Sin embargo, no tardaron mucho los fugitivos en oír a los impacientes salvajes golpeando los arbustos, y aproximándose al borde interior de la densa aglomeración de castaños jóvenes que rodeaba las ruinas.

—¡Ya vienen! —murmuró Heyward, mientras retrocedía para introducir el cañón de su rifle entre los troncos—. ¡Preparémonos para disparar sobre ellos cuando se acerquen!

—No se os ocurra —le advirtió el explorador—. La chispa del pedernal o el olor de la pólvora bastarían para que toda la banda de forajidos cayese sobre nosotros como un solo hombre. Si Dios ha dispuesto que hemos de luchar para salvar nuestras cabelleras, confiad en la experiencia de quienes conocemos las costumbres de los salvajes y no solemos retroceder al oír su grito de guerra.

Duncan miró hacia atrás y vio las temblorosas figuras de las hermanas acurrucadas en el rincón opuesto, mientras los mohicanos permanecían en las sombras como dos postes erguidos, dispuestos y al parecer deseosos de entrar en lucha. Dominando su impaciencia, volvió a dirigir la mirada hacia la espesura y aguardó en silencio. Al instante vio a un hurón corpulento y armado, que daba unos pasos en el espacio abierto. Mientras observaba las ruinas, la luna iluminó su rostro y mostró su sorpresa y su curiosidad. Profirió la exclamación característica de los indios y llamó en voz baja a uno de sus compañeros, que apareció tras él.

Los hijos del bosque permanecieron juntos durante algún tiempo, señalando el edificio en ruinas y conversando en la incomprensible lengua de su tribu. Luego se acercaron con pasos lentos y precavidos, deteniéndose a intervalos para mirar el edificio como ciervos temerosos, que luchan entre la curiosidad y el miedo. El pie de uno de ellos se detuvo repentinamente en el montículo, y su dueño se detuvo para examinar el terreno. En ese momento, Heyward observó que el explorador se llevaba la mano a la cintura para asegurarse de que su largo cuchillo salía de la vaina sin dificultad, y bajaba el cañón de su rifle. Imitando estos movimientos, el joven se preparó para una lucha que ahora parecía inevitable.

Los salvajes estaban ya tan cerca que el más ligero movimiento de los caballos, e incluso una respiración más profunda de lo habitual los habría delatado. Pero, al descubrir el carácter del montículo, los hurones parecieron cambiar de objetivo. Hablaron entre sí, y el tono bajo y solemne de sus voces indicaba el respeto y el temor que les inspiraba el lugar. A continuación empezaron a retroceder despacio y sin apartar los ojos de las ruinas, como si esperasen ver a los muertos alzándose entre sus muros silenciosos, hasta que alcanzaron la espesura. Se adentraron en esta y desaparecieron.

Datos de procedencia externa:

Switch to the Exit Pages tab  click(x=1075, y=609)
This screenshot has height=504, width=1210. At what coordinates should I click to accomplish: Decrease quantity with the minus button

Hawkeye apoyó la culata de su rifle en tierra, y tras respirar profundamente murmuró, elevando algo la voz:

—¡Vaya! Parece que sienten respeto por los muertos. Eso les ha salvado la vida, y acaso ha salvado también las nuestras.

Heyward apenas le escuchó, pendiente como estaba de las acciones de los dos hurones. Oyó cómo abandonaban la espesura, y comprendió que toda la banda se había reunido en torno a ellos, para escucharlos. Tras algunos minutos de una conversación grave y solemne, muy distinta del ruidoso clamor con que se habían presentado, los sonidos se alejaron y debilitaron, hasta perderse en las profundidades del bosque.

Hawkeye aguardó a que Chingachgook se cerciorase de que todos los ruidos producidos por los indios en retirada se habían desvanecido realmente en la distancia, para pedirle a Heyward que tomase los caballos y ayudase a las hermanas a montar. Tan pronto como su indicación fue obedecida, salieron por la entrada derruida y abandonaron el lugar por el lado opuesto al que les había servido de acceso. Antes de dejar atrás la suave claridad de la luna y de internarse en la penumbra del bosque, las hermanas dirigieron una última mirada a la tumba silenciosa y a las ruinas.